------ INFORMATION GIVEN

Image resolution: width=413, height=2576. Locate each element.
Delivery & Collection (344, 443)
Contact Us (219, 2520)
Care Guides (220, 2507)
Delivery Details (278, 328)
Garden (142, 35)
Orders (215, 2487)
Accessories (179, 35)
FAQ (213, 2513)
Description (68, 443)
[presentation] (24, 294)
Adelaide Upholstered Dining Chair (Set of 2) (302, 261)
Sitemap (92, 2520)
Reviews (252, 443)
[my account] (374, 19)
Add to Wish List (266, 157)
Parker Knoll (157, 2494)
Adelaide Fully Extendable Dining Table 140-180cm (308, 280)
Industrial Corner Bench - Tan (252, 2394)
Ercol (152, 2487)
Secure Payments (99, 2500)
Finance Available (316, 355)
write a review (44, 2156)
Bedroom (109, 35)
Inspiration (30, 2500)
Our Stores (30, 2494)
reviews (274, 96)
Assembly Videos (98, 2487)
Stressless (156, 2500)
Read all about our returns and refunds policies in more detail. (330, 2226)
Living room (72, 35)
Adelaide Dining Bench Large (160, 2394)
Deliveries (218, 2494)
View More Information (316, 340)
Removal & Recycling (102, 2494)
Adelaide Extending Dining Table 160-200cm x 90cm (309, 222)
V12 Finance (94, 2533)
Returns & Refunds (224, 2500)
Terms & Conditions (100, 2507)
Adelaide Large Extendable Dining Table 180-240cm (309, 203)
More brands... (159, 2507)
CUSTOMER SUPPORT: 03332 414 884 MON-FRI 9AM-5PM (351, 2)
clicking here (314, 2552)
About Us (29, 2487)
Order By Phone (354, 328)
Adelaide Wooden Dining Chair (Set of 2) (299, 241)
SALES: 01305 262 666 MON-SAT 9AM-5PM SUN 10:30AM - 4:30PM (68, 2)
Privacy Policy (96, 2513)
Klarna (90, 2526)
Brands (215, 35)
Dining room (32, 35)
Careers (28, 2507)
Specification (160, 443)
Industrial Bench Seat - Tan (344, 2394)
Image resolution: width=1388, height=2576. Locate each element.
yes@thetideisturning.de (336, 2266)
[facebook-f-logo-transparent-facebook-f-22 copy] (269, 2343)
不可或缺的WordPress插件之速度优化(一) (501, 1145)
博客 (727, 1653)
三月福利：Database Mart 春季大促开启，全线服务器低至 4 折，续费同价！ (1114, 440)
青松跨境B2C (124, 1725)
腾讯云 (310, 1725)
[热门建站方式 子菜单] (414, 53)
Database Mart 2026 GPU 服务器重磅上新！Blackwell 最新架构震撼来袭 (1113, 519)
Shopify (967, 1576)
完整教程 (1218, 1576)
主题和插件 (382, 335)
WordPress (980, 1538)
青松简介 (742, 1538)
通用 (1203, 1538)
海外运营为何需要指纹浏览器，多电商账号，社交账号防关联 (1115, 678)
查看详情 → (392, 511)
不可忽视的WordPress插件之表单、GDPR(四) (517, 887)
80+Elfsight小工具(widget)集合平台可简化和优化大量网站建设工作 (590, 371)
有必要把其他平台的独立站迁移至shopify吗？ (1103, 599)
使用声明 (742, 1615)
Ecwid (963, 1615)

------------

# WHAT YOU WILL DO:
Look through the entries above and quote exactly the lines from the line with "Contact Us (219, 2520)" to the line with "Reviews (252, 443)", counting both of those lines.

# RESULT:
Contact Us (219, 2520)
Care Guides (220, 2507)
Delivery Details (278, 328)
Garden (142, 35)
Orders (215, 2487)
Accessories (179, 35)
FAQ (213, 2513)
Description (68, 443)
[presentation] (24, 294)
Adelaide Upholstered Dining Chair (Set of 2) (302, 261)
Sitemap (92, 2520)
Reviews (252, 443)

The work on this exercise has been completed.